> **WHAT THE TASK ASKS**: Your answer should be one number: the count of lines in these entries that hold the word "plus".

= = =

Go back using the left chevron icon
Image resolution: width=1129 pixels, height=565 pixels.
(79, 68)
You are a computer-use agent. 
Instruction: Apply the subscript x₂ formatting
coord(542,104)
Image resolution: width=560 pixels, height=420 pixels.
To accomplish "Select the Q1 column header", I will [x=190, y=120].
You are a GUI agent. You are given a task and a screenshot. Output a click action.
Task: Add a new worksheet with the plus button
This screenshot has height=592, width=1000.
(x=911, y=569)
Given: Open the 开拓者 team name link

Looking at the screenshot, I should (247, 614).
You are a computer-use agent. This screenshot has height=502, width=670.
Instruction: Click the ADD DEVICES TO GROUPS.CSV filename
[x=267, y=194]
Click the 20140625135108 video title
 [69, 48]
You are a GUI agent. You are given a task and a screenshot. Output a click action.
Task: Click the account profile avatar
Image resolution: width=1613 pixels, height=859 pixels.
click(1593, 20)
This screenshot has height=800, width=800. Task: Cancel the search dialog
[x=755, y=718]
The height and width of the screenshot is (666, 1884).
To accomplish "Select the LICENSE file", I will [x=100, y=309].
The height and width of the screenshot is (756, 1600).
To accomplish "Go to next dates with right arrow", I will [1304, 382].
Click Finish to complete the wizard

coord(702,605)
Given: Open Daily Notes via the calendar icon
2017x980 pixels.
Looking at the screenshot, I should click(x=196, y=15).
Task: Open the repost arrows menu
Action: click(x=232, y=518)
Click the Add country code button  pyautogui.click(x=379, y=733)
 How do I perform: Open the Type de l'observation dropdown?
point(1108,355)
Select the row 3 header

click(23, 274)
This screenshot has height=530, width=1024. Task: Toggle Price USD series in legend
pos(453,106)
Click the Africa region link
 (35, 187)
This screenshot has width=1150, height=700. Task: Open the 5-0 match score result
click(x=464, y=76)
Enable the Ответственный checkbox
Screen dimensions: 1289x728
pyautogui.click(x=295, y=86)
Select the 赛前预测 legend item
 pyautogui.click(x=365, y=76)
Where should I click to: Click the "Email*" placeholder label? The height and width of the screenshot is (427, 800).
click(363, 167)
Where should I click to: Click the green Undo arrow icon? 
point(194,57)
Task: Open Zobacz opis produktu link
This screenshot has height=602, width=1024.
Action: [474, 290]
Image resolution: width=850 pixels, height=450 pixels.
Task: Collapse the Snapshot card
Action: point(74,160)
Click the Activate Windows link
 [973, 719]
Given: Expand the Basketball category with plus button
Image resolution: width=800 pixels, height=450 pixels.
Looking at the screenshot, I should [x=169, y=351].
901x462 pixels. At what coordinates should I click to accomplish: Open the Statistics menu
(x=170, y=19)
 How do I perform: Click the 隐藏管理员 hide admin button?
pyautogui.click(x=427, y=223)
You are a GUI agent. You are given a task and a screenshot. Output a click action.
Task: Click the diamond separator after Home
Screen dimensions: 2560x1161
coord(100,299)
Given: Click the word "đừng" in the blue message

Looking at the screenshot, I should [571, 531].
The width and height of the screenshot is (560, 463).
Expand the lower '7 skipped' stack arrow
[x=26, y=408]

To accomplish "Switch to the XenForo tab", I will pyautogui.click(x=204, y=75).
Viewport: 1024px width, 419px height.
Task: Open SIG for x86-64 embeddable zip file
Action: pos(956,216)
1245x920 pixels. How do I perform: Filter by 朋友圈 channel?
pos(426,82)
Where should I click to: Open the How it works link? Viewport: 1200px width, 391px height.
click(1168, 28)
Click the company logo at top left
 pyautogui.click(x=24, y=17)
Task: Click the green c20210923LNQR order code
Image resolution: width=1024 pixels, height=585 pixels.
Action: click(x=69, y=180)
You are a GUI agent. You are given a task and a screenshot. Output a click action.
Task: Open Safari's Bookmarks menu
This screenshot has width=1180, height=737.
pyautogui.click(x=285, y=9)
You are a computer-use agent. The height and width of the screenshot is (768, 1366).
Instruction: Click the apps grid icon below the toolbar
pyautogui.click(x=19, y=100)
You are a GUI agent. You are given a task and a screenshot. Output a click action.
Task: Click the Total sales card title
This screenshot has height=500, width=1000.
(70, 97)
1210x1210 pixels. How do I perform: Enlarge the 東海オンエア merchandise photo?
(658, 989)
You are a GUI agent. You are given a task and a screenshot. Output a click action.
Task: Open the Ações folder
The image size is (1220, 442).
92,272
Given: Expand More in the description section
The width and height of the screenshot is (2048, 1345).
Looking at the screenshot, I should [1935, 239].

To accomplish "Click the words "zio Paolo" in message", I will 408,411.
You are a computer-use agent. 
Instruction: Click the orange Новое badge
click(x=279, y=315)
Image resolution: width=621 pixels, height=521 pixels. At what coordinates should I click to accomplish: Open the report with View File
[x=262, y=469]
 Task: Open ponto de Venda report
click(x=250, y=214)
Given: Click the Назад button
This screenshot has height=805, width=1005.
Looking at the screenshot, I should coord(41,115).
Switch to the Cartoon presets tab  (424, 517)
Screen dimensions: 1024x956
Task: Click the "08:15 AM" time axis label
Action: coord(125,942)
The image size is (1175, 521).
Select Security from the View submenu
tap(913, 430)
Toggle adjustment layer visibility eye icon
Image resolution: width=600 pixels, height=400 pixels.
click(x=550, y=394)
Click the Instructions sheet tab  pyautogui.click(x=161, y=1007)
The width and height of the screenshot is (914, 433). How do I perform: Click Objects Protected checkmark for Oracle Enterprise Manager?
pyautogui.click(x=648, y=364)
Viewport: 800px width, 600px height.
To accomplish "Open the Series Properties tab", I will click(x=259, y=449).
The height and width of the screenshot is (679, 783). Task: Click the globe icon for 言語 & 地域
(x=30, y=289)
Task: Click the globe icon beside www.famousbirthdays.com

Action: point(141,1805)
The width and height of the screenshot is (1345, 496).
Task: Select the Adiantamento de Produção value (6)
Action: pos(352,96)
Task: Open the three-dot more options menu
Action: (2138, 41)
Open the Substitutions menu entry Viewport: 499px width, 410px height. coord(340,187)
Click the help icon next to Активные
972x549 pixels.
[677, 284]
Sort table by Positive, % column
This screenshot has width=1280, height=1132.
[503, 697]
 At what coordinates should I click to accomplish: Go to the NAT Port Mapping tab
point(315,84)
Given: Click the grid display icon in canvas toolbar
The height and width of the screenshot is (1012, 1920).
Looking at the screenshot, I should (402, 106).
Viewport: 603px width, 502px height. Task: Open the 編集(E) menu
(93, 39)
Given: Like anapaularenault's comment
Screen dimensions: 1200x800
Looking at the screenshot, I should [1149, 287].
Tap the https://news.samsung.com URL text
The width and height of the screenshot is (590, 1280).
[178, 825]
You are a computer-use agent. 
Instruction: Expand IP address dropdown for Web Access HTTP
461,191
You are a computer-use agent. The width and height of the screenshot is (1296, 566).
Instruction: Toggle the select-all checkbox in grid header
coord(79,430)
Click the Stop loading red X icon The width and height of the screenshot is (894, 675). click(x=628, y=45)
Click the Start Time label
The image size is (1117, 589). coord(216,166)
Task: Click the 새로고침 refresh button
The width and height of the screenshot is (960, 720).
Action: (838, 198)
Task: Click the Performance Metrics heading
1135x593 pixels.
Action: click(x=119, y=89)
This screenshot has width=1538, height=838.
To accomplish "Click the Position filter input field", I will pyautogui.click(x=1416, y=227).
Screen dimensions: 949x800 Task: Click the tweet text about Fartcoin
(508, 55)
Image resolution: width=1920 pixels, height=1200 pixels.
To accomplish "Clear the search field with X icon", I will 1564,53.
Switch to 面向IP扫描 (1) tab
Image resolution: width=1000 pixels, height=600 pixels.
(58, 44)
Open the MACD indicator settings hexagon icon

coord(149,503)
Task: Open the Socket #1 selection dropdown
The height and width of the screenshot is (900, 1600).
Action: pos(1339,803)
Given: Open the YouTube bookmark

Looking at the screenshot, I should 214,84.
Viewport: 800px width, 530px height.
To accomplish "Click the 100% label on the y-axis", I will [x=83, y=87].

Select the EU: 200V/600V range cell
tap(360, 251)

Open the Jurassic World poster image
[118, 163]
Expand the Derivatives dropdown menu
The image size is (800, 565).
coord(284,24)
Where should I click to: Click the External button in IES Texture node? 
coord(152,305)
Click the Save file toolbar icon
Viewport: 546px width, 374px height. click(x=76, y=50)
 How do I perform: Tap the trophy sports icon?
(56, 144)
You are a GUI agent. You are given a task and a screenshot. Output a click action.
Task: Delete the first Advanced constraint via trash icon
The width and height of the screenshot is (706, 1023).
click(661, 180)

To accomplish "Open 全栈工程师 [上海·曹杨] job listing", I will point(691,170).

= = =

> **EXERCISE OUTPUT**: 2